It’s serious: lots of oil and a new scramble for (east) Africa.
We’ve known for about a month that China had found serious oil and gas reserves in northern Kenya. And we’ve known for about that same amount of time China had found new oil reserves in Uganda. And we’ve presumed for wont of anything contrary, that the expected new state of Southern Sudan will have lots of oil.
And we knew when President Kibaki came back from the Shanghai expo, that China wanted to transform the little tropical paradise of Lamu into Africa’s biggest oil port.
Well, guess who also knows: Japan.
Japanese interests, according to Nairobi’s Business Daily, are upset at the $200 million dollar no-restriction grant that President Kibaki walked home with from Shanghai, although it’s suppose to begin planning the Lamu port.
Hello modernity, good bye remote tropical paradise.

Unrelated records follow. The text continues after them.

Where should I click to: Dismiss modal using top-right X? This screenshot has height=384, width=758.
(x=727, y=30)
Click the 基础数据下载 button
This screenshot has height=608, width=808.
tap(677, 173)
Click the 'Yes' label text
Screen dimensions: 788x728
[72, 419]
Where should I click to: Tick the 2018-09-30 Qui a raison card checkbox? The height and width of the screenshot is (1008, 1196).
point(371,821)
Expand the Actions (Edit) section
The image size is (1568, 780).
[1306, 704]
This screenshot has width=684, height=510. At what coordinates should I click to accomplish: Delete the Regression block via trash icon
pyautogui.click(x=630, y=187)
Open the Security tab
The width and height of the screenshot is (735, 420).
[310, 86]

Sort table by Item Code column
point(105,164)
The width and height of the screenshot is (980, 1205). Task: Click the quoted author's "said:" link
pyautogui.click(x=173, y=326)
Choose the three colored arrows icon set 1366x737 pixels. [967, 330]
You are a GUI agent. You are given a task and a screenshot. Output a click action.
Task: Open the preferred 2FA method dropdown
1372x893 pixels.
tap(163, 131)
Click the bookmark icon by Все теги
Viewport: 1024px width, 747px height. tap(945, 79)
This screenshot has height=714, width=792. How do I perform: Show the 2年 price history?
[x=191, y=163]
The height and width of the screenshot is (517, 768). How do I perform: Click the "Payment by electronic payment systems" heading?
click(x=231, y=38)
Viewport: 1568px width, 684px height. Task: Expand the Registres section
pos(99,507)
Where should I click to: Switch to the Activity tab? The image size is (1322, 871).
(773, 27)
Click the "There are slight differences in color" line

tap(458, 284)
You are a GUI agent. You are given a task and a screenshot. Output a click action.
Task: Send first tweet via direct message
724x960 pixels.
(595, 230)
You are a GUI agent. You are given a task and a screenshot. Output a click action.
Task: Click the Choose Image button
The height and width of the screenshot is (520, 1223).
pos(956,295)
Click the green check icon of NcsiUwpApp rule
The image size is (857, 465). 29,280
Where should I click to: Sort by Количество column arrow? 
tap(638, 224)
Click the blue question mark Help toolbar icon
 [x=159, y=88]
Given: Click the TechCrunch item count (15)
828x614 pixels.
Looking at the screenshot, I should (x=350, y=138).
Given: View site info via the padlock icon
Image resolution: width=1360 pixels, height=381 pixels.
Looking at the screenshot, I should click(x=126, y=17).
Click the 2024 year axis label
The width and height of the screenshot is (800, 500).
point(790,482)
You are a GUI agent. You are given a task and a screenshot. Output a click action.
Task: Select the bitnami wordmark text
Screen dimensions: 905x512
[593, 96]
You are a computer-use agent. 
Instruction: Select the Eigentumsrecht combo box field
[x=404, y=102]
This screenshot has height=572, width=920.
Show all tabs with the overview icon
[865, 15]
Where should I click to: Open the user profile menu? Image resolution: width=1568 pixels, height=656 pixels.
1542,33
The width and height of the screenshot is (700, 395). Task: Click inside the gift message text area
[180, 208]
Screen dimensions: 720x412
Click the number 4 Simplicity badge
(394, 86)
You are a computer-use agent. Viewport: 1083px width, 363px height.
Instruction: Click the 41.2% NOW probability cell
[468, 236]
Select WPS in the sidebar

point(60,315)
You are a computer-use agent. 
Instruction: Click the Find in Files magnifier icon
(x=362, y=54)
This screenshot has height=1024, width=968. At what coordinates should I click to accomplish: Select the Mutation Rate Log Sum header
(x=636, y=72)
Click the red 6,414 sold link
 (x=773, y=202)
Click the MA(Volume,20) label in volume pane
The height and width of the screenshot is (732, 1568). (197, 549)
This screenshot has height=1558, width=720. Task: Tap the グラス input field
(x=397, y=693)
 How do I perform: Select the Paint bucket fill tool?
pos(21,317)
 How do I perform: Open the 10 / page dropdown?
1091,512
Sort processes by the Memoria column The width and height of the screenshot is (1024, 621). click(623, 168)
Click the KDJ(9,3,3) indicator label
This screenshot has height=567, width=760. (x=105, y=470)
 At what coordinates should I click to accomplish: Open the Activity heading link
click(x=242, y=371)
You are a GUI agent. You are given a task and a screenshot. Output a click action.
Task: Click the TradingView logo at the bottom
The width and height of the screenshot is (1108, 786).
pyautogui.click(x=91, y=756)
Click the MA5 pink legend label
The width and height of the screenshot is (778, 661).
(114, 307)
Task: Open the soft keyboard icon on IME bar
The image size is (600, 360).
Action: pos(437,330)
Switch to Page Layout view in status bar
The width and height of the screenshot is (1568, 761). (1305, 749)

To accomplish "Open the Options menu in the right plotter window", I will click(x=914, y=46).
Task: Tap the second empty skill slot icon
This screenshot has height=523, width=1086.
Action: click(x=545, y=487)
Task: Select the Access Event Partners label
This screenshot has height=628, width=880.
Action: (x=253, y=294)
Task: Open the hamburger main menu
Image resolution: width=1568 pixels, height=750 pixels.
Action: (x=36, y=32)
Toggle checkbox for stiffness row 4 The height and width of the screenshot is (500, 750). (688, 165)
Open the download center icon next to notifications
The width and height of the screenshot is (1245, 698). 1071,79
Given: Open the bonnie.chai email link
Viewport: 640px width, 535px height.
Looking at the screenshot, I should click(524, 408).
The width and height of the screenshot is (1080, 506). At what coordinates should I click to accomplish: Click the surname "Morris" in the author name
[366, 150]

The port is now estimated to cost $16 billion, of which China has offered to put up almost 97%. It is projected to have a total of 22 berths with a quay that will lie on 1,000 acres.
But Japan is sticking itself into the oily works. President Kibaki – bless his little crafty soul – is using the Chinese grant to hire Japanese consultants to create the feasibility study!
Home run for Kenya.
“This is likely to be the most fought after project between the two countries as they seek to enhance their economic and political dominance, ” said Dr Joseph Kieyah, a senior researcher at Kenya Institute of Public Policy Research and Analysis (KIPPRA).
Japan has always been the sweeter donor to East Africa, with often unrestricted aid for truly humanitarian projects. China has never done that. So from the perspective of who would be the better friend, Japan has a leg up.
But both countries have been awarded provincial drilling rights in the southern Sudan, pending that country’s maturation into state hood after a March, 2011, referendum.
Last month, Toyota Tsusho, the car maker’s trading arm, announced plans to build a $1.5 billion oil pipeline from South Sudan to the Kenyan coast, complete with an oil export terminal.
So China builds the port and the roads in Kenya, and Japan builds the pipeline from The Sudan. I hope they’re friends.
But what this means – with the extraordinary amounts of money that are being talked about – is that both China and Japan view the southern Sudan and Kenya as its only outlet as a new Nigeria.
The estimated cost of the port and the pipeline ($17.5 billion), represents about half of all of East Africa’s 2003 GDP. More than amazing: mind blowing.
Get to Kenya quick. Things are going to change.